WHS Anatomy Class Gets Up Close & Personal View of the Real Thing!
Students Attend Bodies--the Exhibition in Omaha
Students from Mr. Shannon’s Anatomy classes had the privilege of attending the BODIES – The Exhibition in Omaha on September 21, 2010.
From the earliest efforts of ancient Egyptians to distinguish individual organs, mankind has been fascinated with uncovering the secrets of the human body. The study of human anatomy remains a cornerstone of medical education. BODIES – The Exhibition has provided over 15 million visitors from around the world with unprecedented access to anatomical detail historically only available to medical professionals.
Specimens in the Exhibition are prepared through a revolutionary process called Polymer Preservation in which human tissue is permanently preserved using liquid silicon rubber. This process creates a specimen that will not decay, offering thousands of unique teaching possibilities for educators at all levels. Preparation time varies. A small organ may only take a week, while a full-body specimen may take up to a year to prepare.
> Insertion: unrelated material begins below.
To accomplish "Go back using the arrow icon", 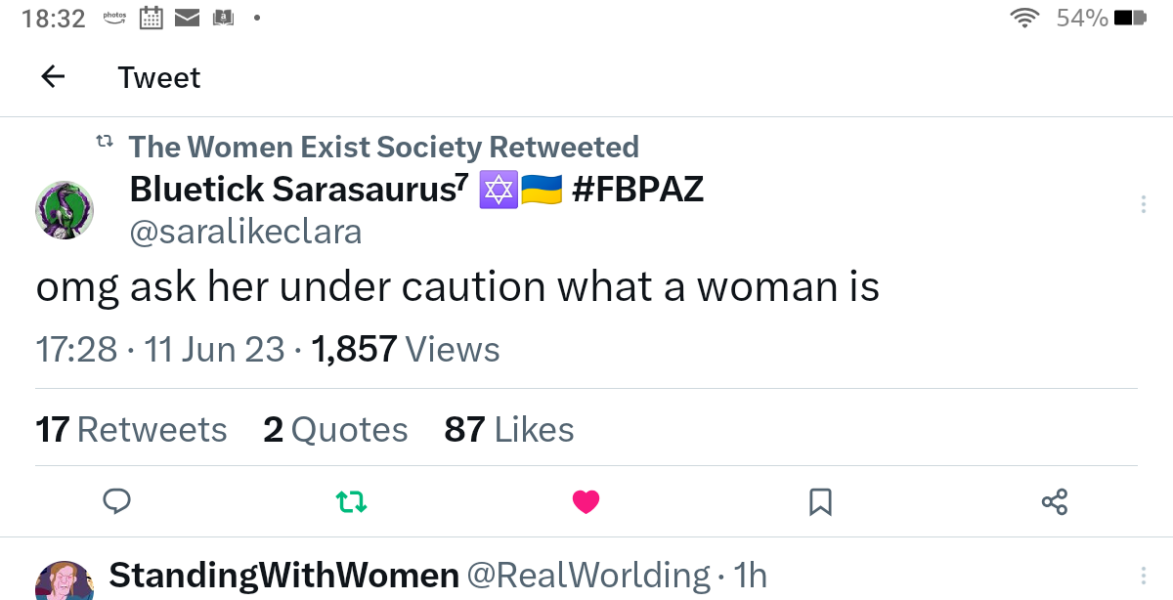I will tap(53, 77).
Some of the frequently asked questions from the BODIES – The Exhibition are:
Why use real human specimens instead of constructed models?
As Dr. Roy Glover, chief medical director for BODIES … The Exhibition states, “Seeing promotes understanding, and understanding promotes the most practical kind of body education possible. The body doesn’t lie!” Unlike models that idealize the body through the eyes of an artist, the specimens in this Exhibition will show the body and its parts as they really exist. Idealized models have been used for many years to teach about the body. They do not, however, allow for any variation in structure or pathologies – which is key in noting how unique our bodies are. As medical students and individuals have less time for the study of anatomy, it is even more important to have these unique specimens to give them both a greater understanding of anatomy and some sense of the variation of the human organism.
How long do the bodies last after polymer preservation?
The earliest specimens made in the late 1970s are still being used in medical schools around the world. They last indefinitely, just as if they were made entirely of the most indestructible material.
Where do the full body specimens come from?
The full body specimens are persons who lived in China and died from natural causes. After the bodies were unclaimed at death, pursuant to Chinese law, they were ultimately delivered to a medical school for education and research. Where known, information about the identities, medical histories and causes of death is kept strictly confidential.
Why are separate body parts or organs displayed?
Our medical director has been able to identify obvious medical problems affecting particular individual organs and body parts that are separately on display in a number of cases throughout the Exhibition, and these are indicated where appropriate. For example, a lung is displayed and the disease is identified as emphysema, so those who see it can gain a clearer understanding of this disease.